_Directions_
Each entry is to be given again precisely, and no picture may be carried over.

[Source data — start]

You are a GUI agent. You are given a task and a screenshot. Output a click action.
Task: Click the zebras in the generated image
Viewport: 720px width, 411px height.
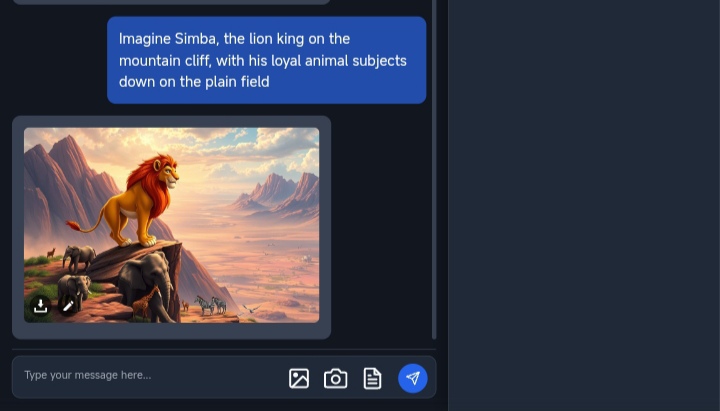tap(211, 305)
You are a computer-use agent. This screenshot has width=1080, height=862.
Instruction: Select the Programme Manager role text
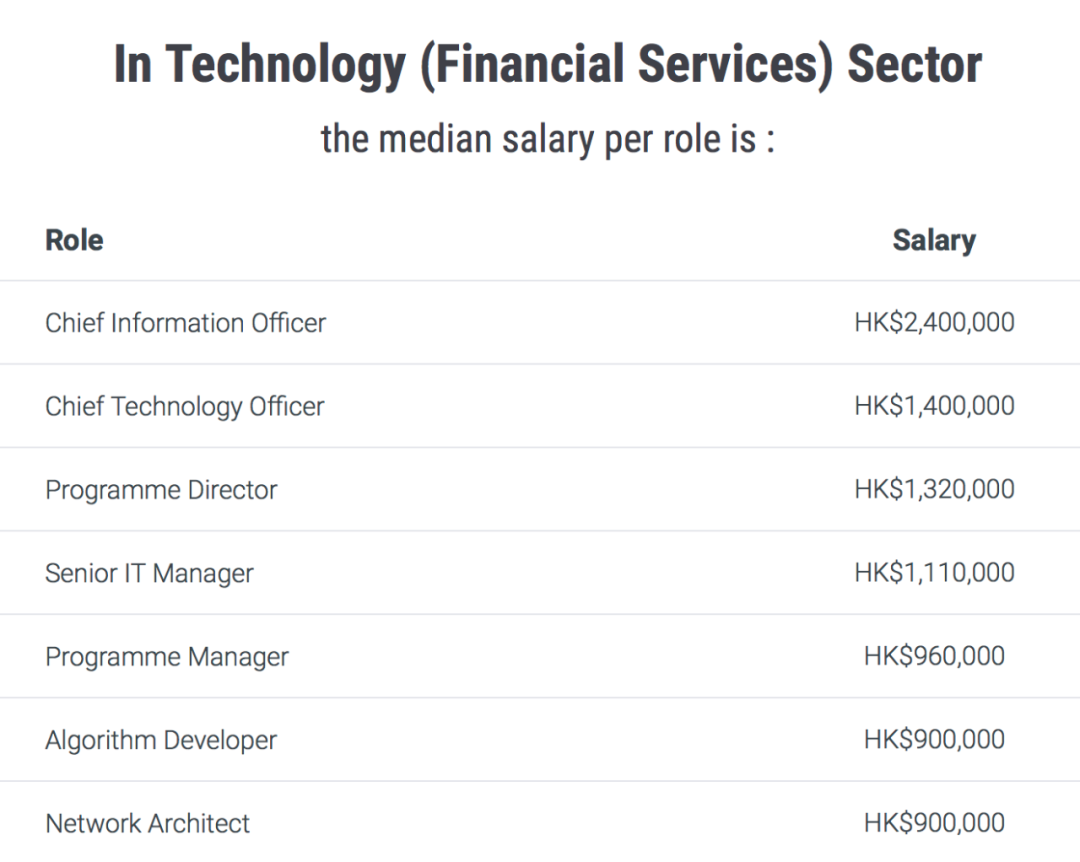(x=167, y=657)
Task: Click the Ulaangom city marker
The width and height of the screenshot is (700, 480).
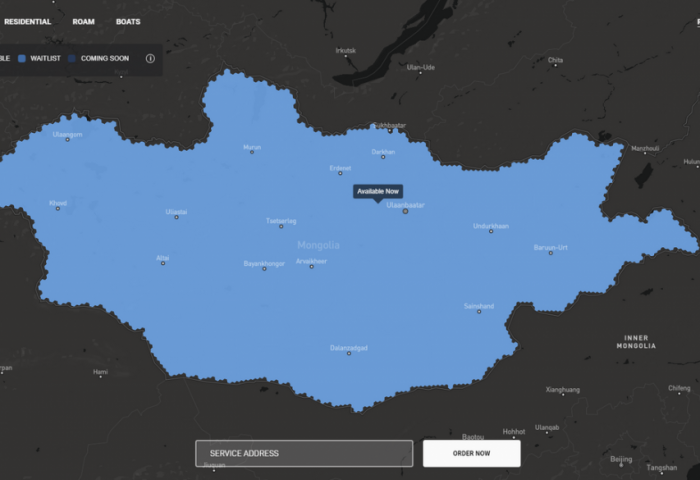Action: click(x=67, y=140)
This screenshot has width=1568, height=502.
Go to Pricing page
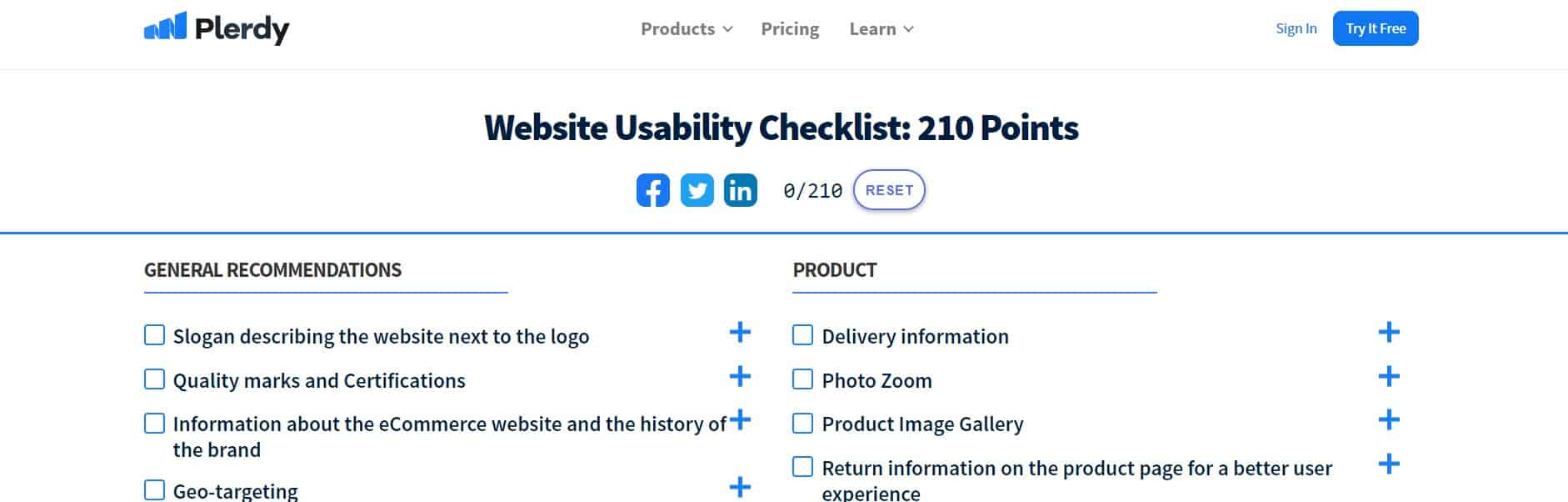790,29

[Source data — finish]

_Solved problem_
You are a GUI agent. You are given a task and a screenshot. Output a click action.
Task: Click the zebras in the generated image
Viewport: 720px width, 411px height.
tap(211, 305)
You are a computer-use agent. This screenshot has width=1080, height=862.
Instruction: Select the Programme Manager role text
(x=167, y=657)
Task: Click the Ulaangom city marker
The width and height of the screenshot is (700, 480).
Action: click(x=67, y=140)
This screenshot has width=1568, height=502.
Go to Pricing page
790,29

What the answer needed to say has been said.